Kini aku mematahkan anggapan bahwa menikah tanpa cinta adalah sesuatu yang susah. Ternyata tidak juga, asal kita memilih pasangan yang tepat. Yang agama dan akhlaknya baik, pasti kita tidak akan kecewa, untuk selebihnya cintapun bisa dipelajari. 

“Seorang lelaki yang sholeh akan tahu bagaimana memperlakukan istrinya. Jika dia mencintaimu maka dia akan menghormatimu. Namun jika dia tidak mencintaimu, maka kamu tidak akan disakiti." Itulah nasehat Haifa saat aku pernah bimbang menerima khitbahnya. 

Seharian bermain di pulau Rubiah akhirnya kami kembali di penginapan. Rasa capek membuat malam ini tanpa rencana. Kami hanya menghabiskan malam di penginapan. Mas Bram asyik dengan bukunya yang ia bawa dari rumah, sedangkan aku melihat televisi sesekali mengintip keluar jendela.

Laut yang memantulkan sinar bulan dan deburan ombaknya yang riang bergemuruh membuat malam ini begitu indah. Sebenarnya ingin sekali menikmati ini semua berlama-lama, namun mata dan tubuhku sepertinya tidak bisa bekerja sama. Ngantuk dan capek sekali rasanya. Aku menuju tempat tidur, disana mas Bram masih asyik dengan bukunya.

“Fania ... bangun, Fania ...” Dengan lembut mas Bram membangunkanku. Kukucek mataku, kulirik jam di dinding. 

“Ada apa Mas? Ini masih pukul 4 pagi!” kataku. 

“Kita sholat tahajud yuk!” ajaknya. 

“ya ... tapi kok tumben mas Bram membangunkanku jam 4? Biasanya jam 3 jadwal tahajud kita kan?” 

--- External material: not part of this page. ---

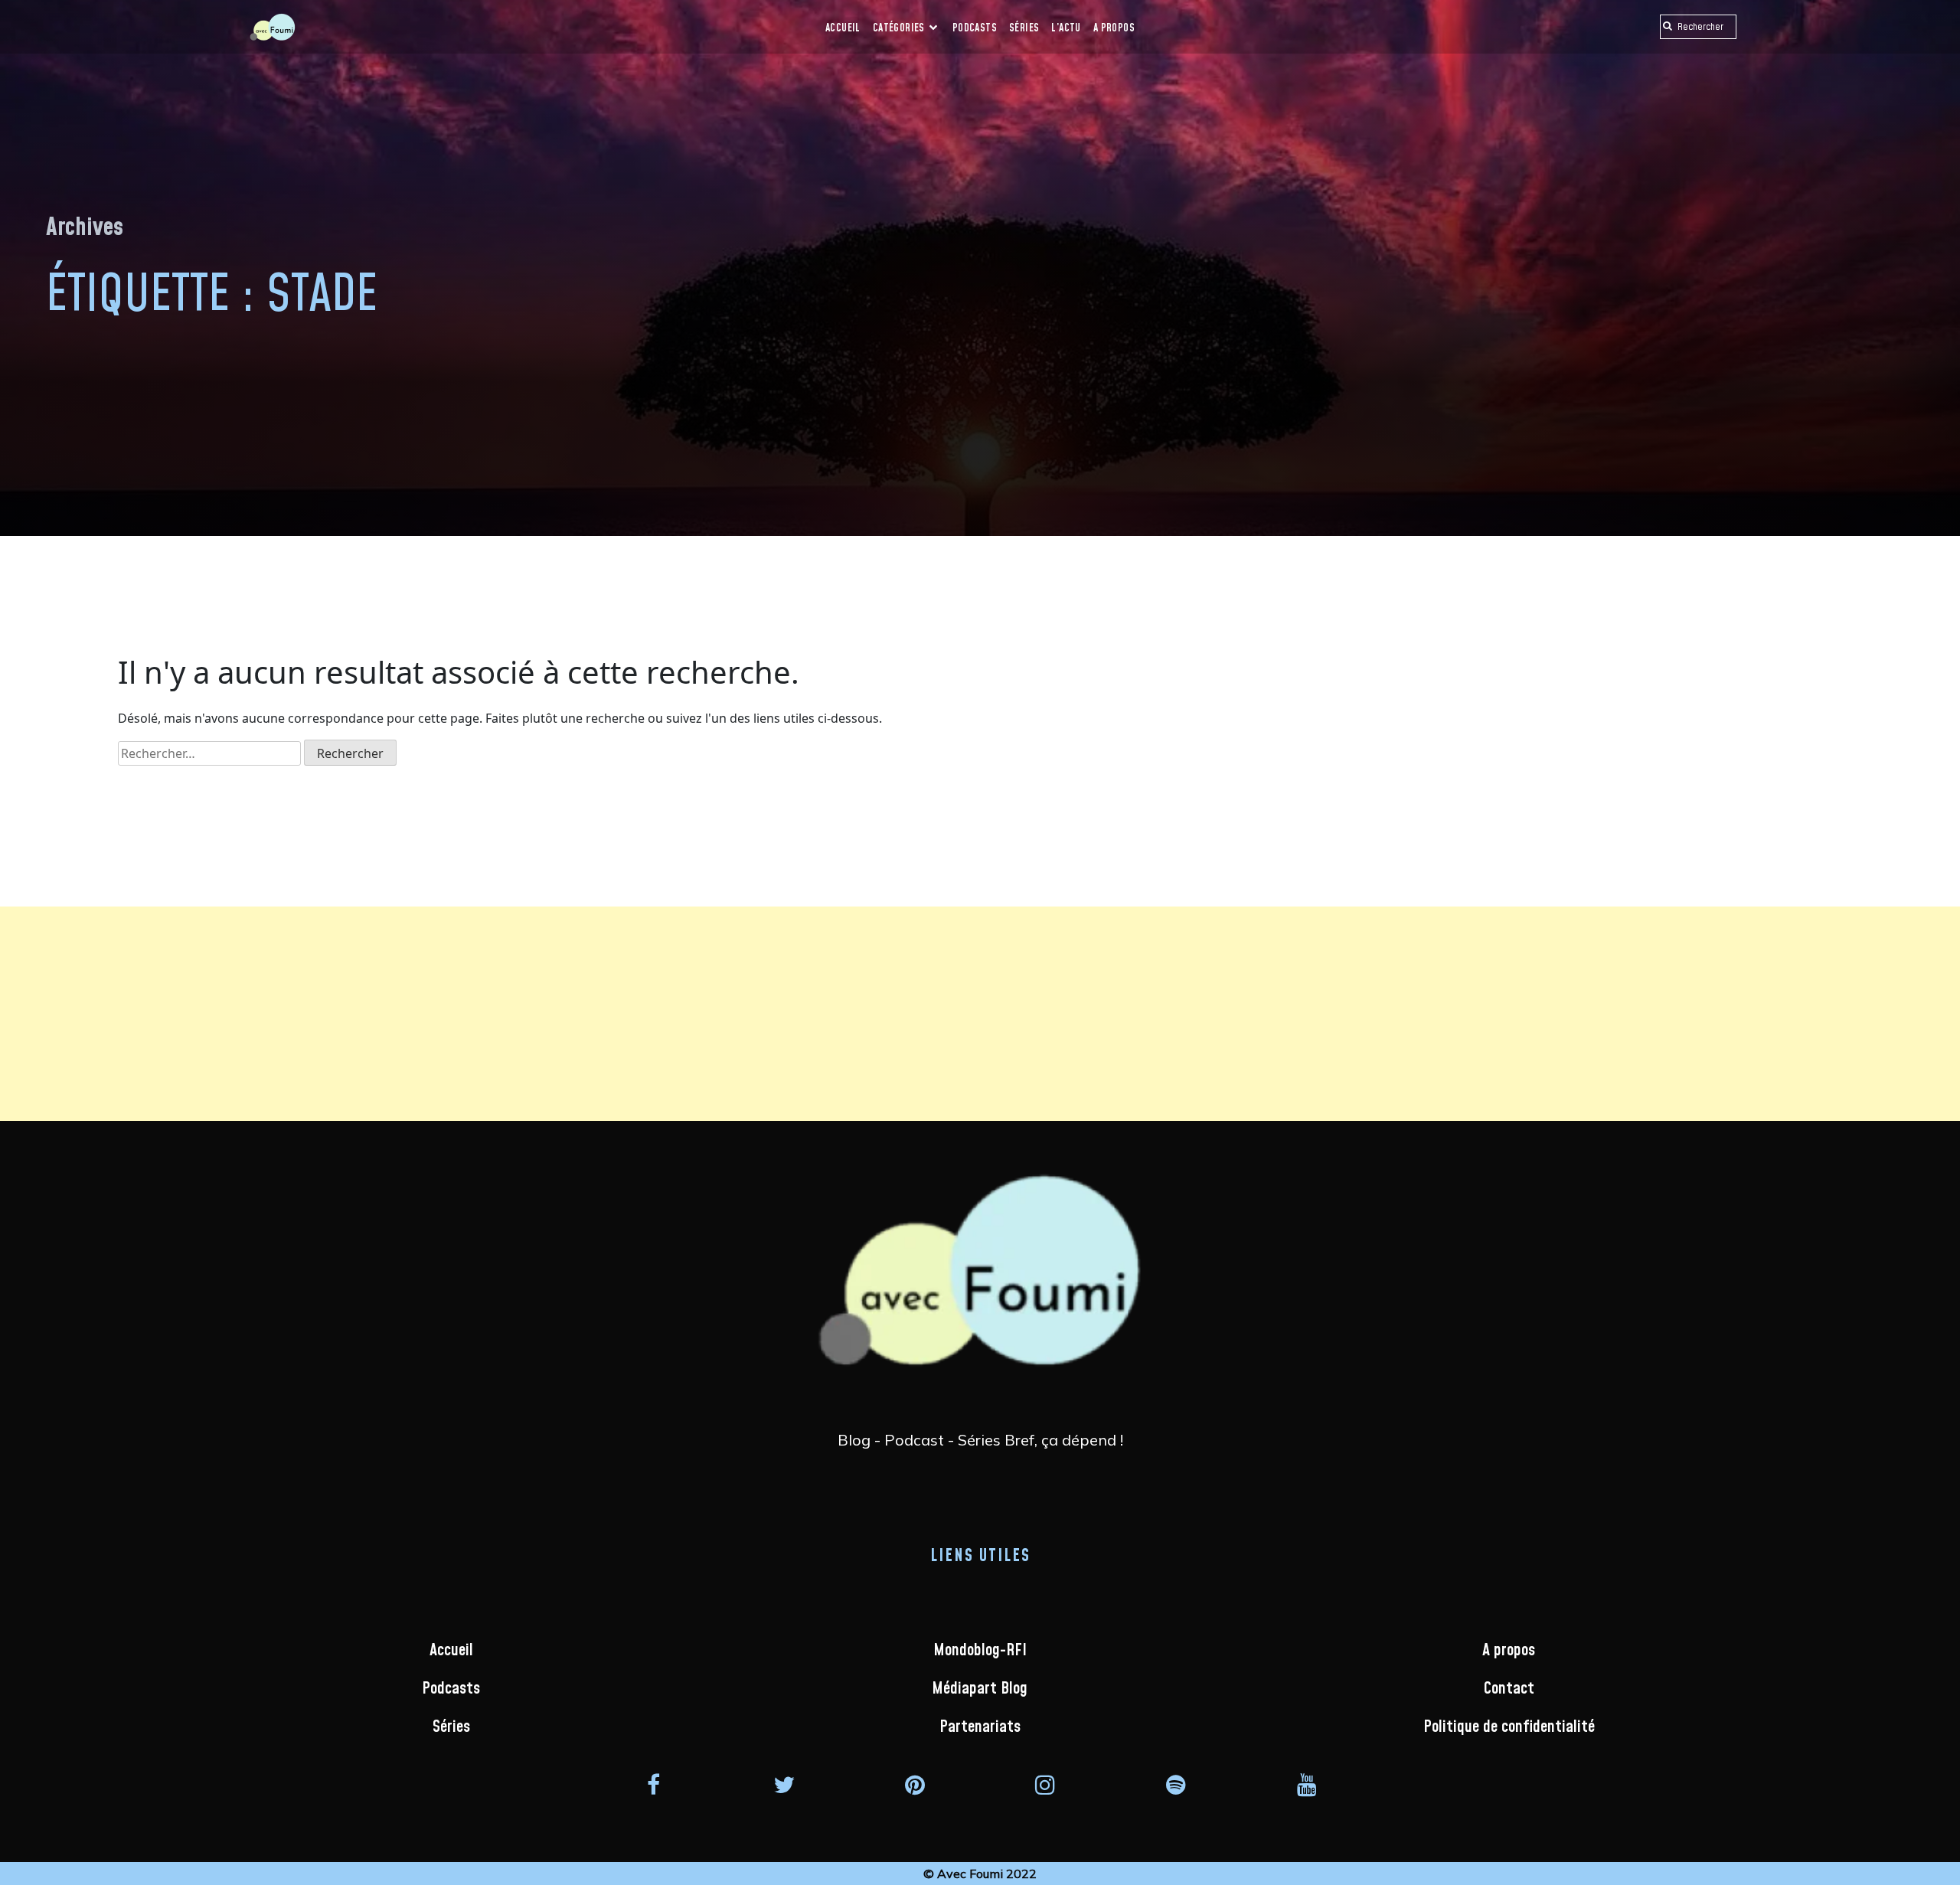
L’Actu (1065, 28)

“Disini sholat subuhnya agak siangan Fania, sekitar pukul 5 lebih. Setelah sholat subuh kita akan melihat matahari terbit di tanah rencong. Di pulau paling ujung Indonesia.” Sambil tersenyum, dia menatapku. Aku bangkit dari tempat tidur dan mengambil air wudhu. Mas Bram sudah khusuk di atas sajadahnya. Debur suara ombak menenami kami menghadap Illahi.

Pukul 5.30 pagi 

Mas Bram mengajakku ke pantai. Kulihat cahaya matahari pagi mulai menampakkan sinarnya. Perpaduan cahaya warna merah kekuning-kuningan nampak begitu apik diantara gumpalan awan putih. Ada beberapa burung-burung menyambut pagi dengan kicaunya yang merdu. Nan jauh disana laut itu seperti bersatu dengan langit. Pohon kelapa yang daunnya sekali-kali menari-nari karena hembusan angin nampak begitu gemulai.

“Fania!” 

“Iya.” 

“Aku masih ingat omonganmu tentang jalan hidup wanita setelah menikah tempo hari.” 

Aku mulai menyergitkan dahi, aku coba menebak kemana arah pebicaraan mas Bram. 

“Sebenarnya aku tidak pernah melarangmu melakukan aktivitas apapun, kamu boleh bekerja, kamu boleh main dengan teman-temanmu, kamu boleh melakukan hobimu, kamu boleh menggambar masa depanmu seperti apa yang kamu mau!” mas Bram kini menatap mataku. 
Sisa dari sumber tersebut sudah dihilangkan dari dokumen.